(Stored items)
════

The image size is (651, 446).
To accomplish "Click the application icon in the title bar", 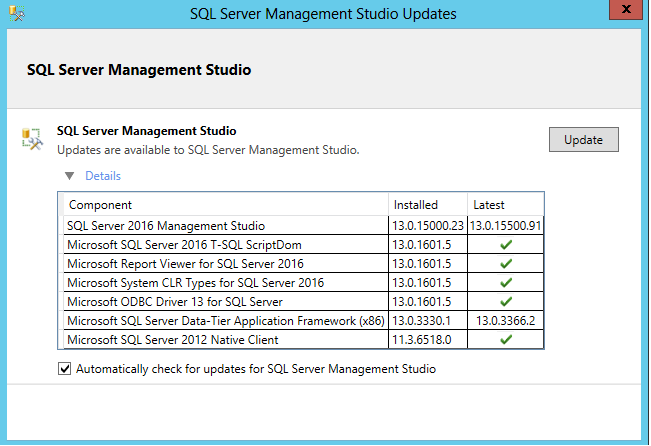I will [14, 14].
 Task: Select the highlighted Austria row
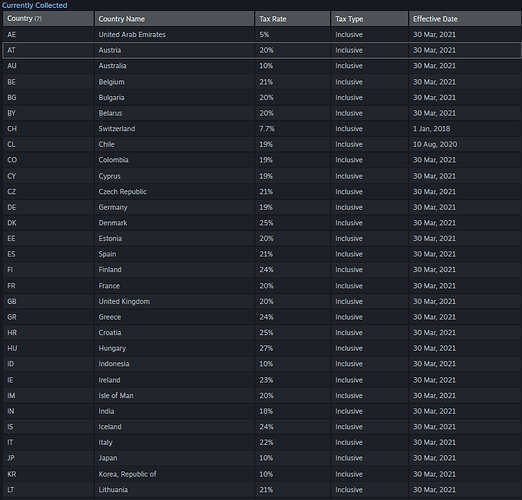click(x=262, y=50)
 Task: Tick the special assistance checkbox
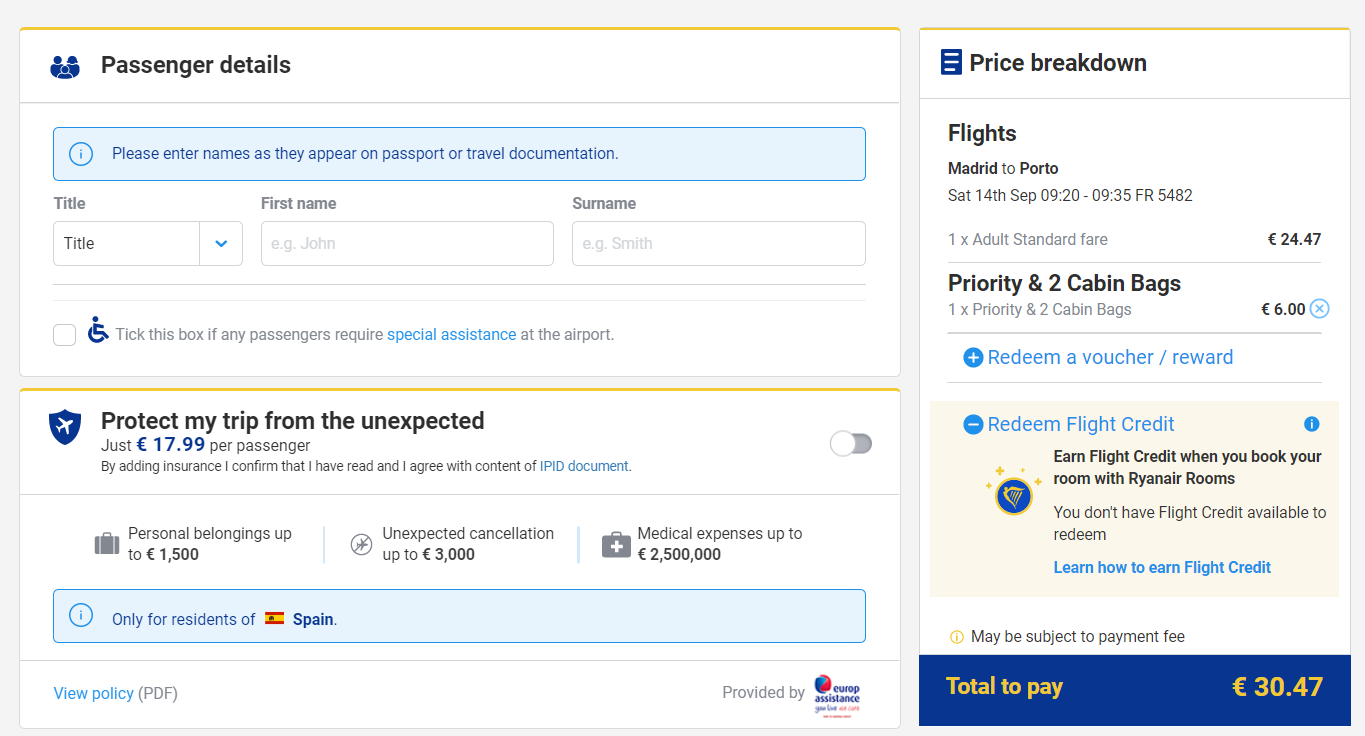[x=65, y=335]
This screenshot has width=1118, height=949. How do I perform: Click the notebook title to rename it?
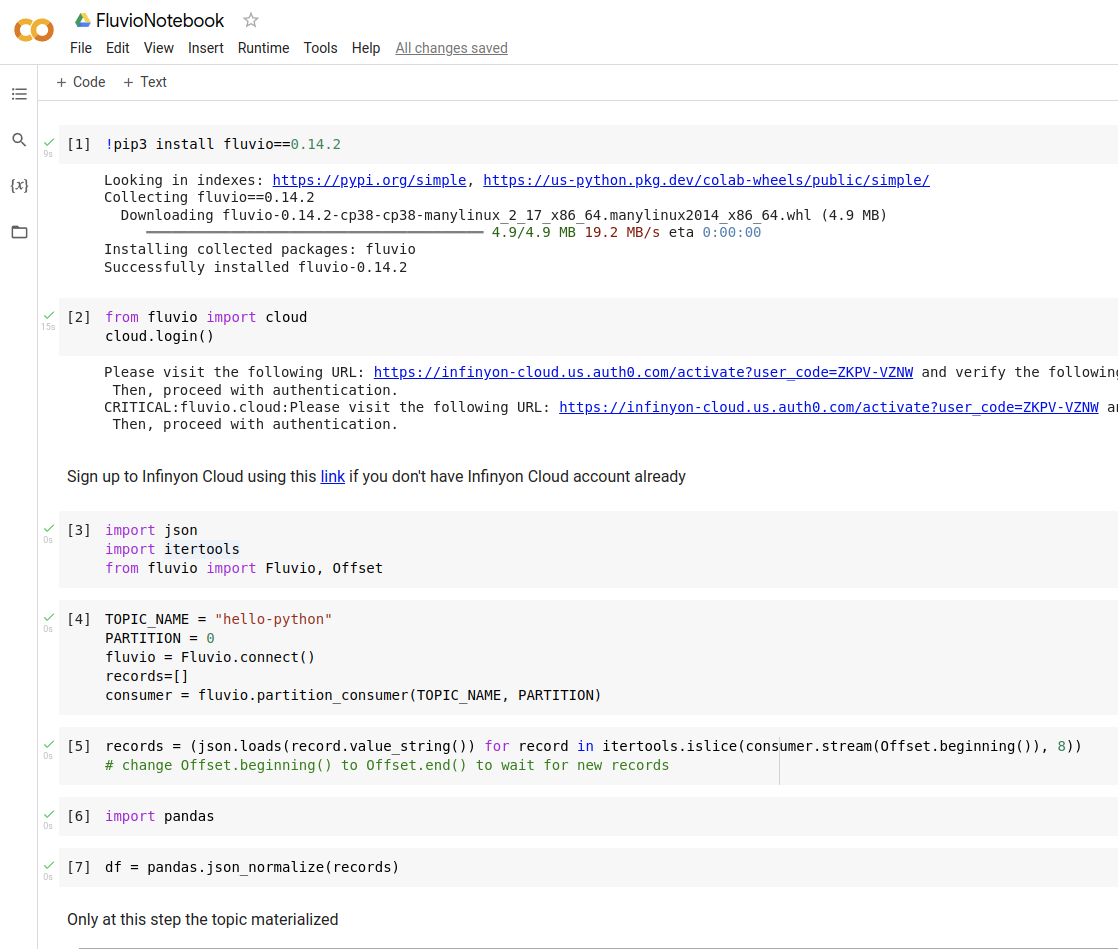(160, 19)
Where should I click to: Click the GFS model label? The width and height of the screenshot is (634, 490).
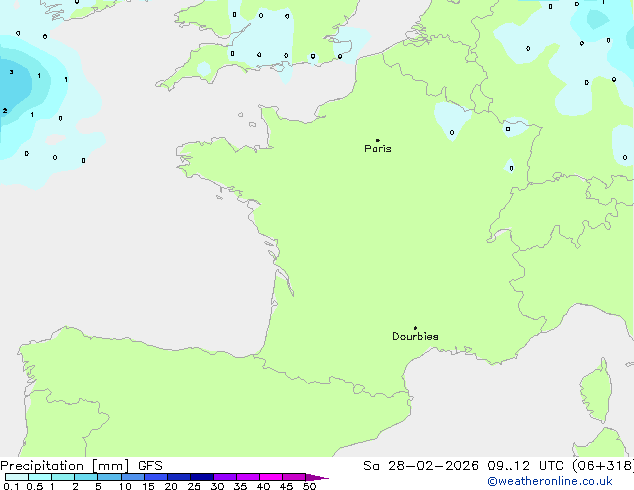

════

- Exercise
Begin at the line containing "Task: Select the highlighted Austria row" and extract every line through the end of the records, inclusive, exactly and only; omit pictures.

- Written solution
 Task: Select the highlighted Austria row
click(x=262, y=50)
 Task: Tick the special assistance checkbox
[x=65, y=335]
This screenshot has width=1118, height=949. How do I perform: Click the notebook title to rename it?
(160, 19)
Where should I click to: Click the GFS model label? The width and height of the screenshot is (634, 490).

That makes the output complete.